Figure 1. Illustration for a SPI slave.
Figure 1. Illustration for a SPI slave.

There are four discrete circuits used in SPI communication:
  • SCLK: The synchronous clock used by all devices. The master drives this clock and the slaves receive the clock. Note that SCLK can be gated and need not be driven between SPI transactions.
  • MOSI: Master out, slave in. This is the main data line driven by the master to all slaves on the SPI bus. Only the selected slave clocks data from MOSI.
  • MISO: Master in, slave out. This is the main data line driven by the selected slave to the master. Only the selected slave may drive this circuit. In fact, it is the only circuit in the SPI bus arrangement that a slave is ever permitted to drive.
  • SSEL: This signal is unique to each slave. When active (generally low) the selected slave must drive MISO.
For this discussion, it is critical to note that a SPI peripheral transmits and receives at the same time. A handy way to think of this is that the master always sends one byte and receives one byte.

Some SPI peripherals sacrifice speed in favor of simulating a half-duplex operation. This is not the case with the MAXQ3180 microcontroller, which is truly a full-duplex SPI slave.

The remainder of this application note describes how to connect and successfully use the MAXQ3180 on a SPI bus.

MAXQ3180 Communications Overview

To the master (i.e., host), the MAXQ3180 looks like a memory array that consists of both RAM and ROM. This is because the ROM firmware in the MAXQ3180 reads its operational parameters from RAM, and places its results in RAM. Consequently, configuring a MAXQ3180 is as simple as performing a block write to its RAM locations.

Some MAXQ3180 "memory" locations trigger actions within the device to calculate electricity metering results "on the fly." Writes to these locations are a "nop." The specific function and purpose of RAM and virtual ROM locations are beyond the scope of this document. The important fact here is that the microcontroller really has only two operations for SPI communication: read and write.

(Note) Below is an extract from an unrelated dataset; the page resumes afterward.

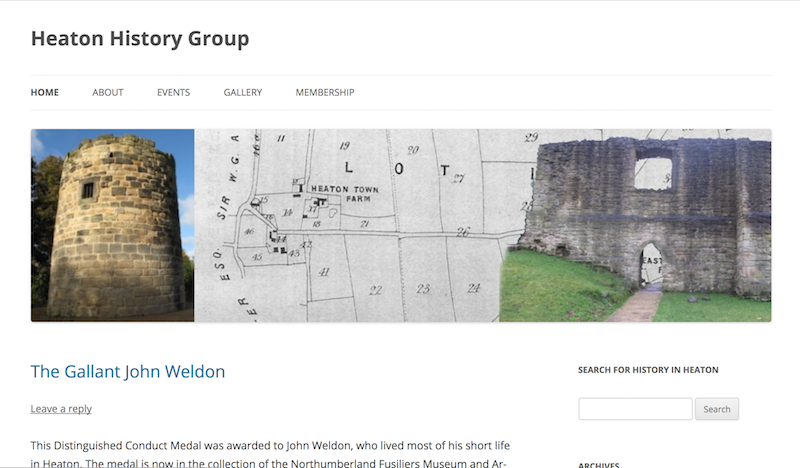Open The Gallant John Weldon post
The image size is (800, 468).
tap(128, 372)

Every transaction in the MAXQ3180 begins with the master sending two bytes that contain the command (i.e., read or write), the address to access, and the number of bytes to access. As mentioned above, every SPI peripheral returns a byte for every byte received. The MAXQ3180, therefore, returns 0xC1 after receiving the first command byte, and 0xC2 after the second command byte. The protocol is illustrated below in Figure 2.

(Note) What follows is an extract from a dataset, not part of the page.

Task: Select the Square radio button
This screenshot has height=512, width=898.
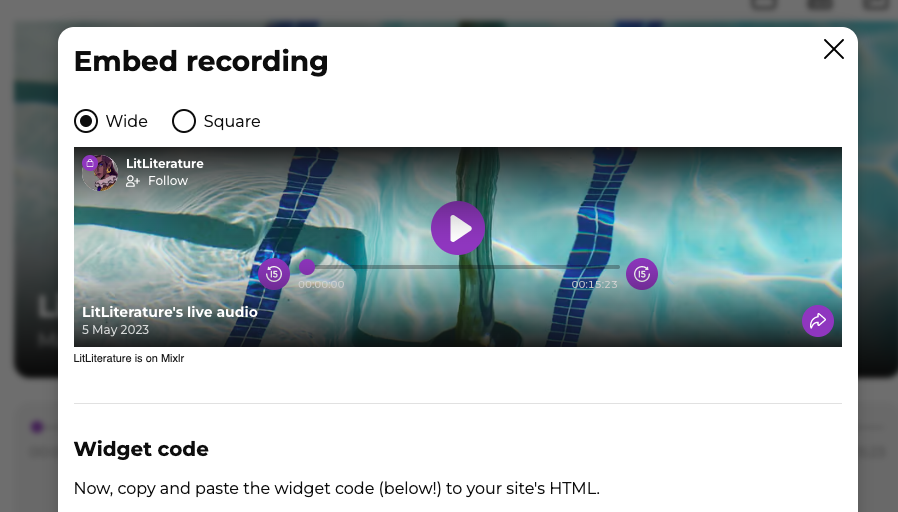Action: 184,121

Figure 2. Master reads and writes data to the MAXQ3180.
Figure 2. Master reads and writes data to the MAXQ3180.

If the master is reading one or more bytes, it must send dummy bytes. Remember that the master cannot receive anything from the slave unless it sends something: send a byte to get a byte. But after receiving a command, the MAXQ3180 may have to calculate the result and thus may not have it ready when the master sends the dummy byte. For this reason, the MAXQ3180 always sends zero or more bytes of a NAK character (0x4E or ASCII 'N') followed by an ACK character (0x41, or ASCII 'A') before sending the data.

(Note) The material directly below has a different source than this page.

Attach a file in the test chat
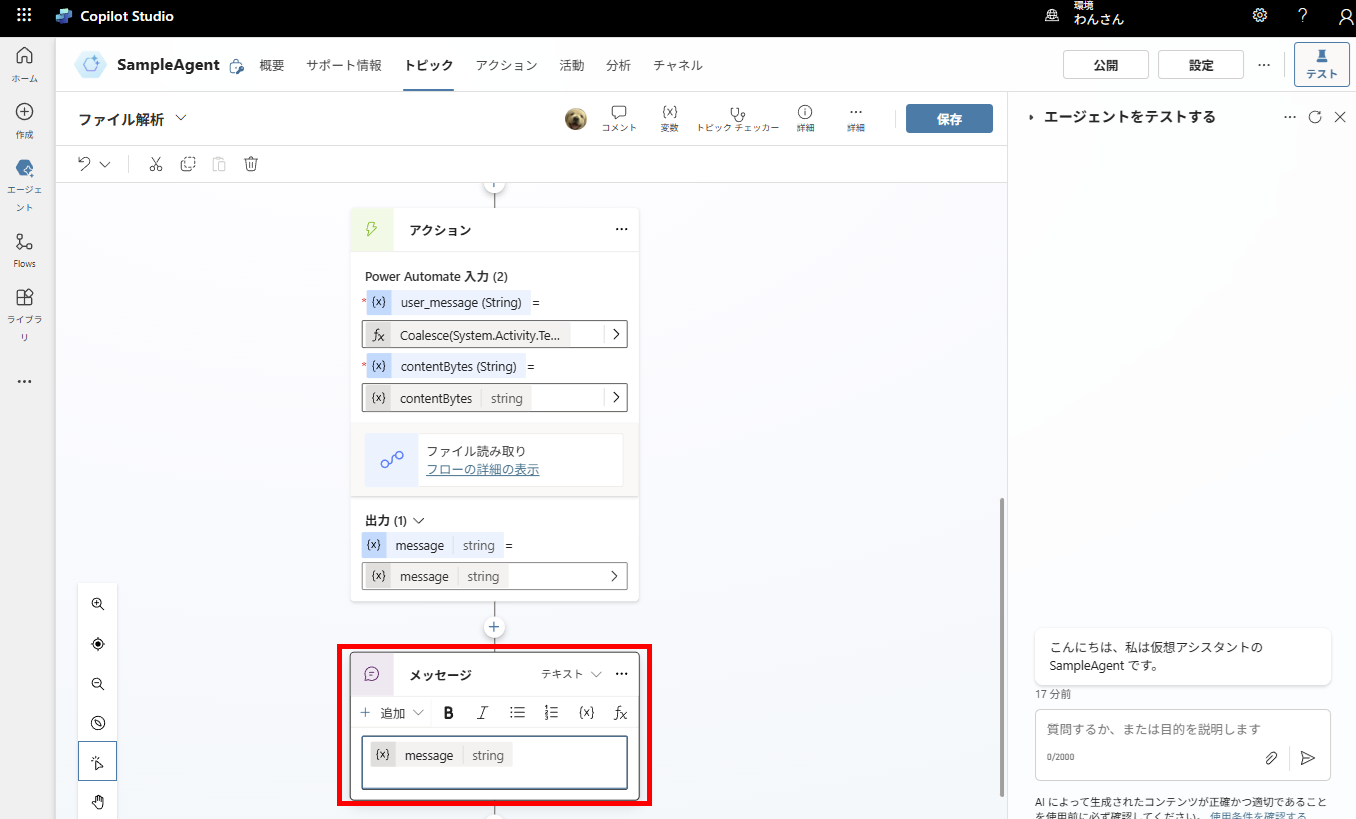The width and height of the screenshot is (1356, 819). 1271,758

If the master is writing one or more bytes, it sends the data to be written immediately after sending the command. The MAXQ3180 returns ACK (0x41) for each data byte. It then returns NAK (0x4E) until the write cycle is complete, after which it returns a final ACK.

Note that immediately after the final ACK, the MAXQ3180 is ready to begin the next transaction; it does not need to wait for any other event. It is not even necessary to toggle SSEL to begin the next transaction. The MAXQ3180 knows that the first transaction is over and is ready for the next.

If, for whatever reason, it is necessary to reset the communications between the master and the MAXQ3180 (for example, if communication becomes unsynchronized) the master need only wait 200ms before restarting communication from the first command byte. A 200ms delay informs the MAXQ3180 that the master is abandoning the previous transaction.

Command Bytes

The command bytes tell the MAXQ3180:
  1. Whether the requested transaction is a READ or WRITE
  2. The length of the transaction
  3. The address in RAM to modify (or the virtual ROM address to read)
Figure 3. Structure of the command bytes.
Figure 3. Structure of the command bytes.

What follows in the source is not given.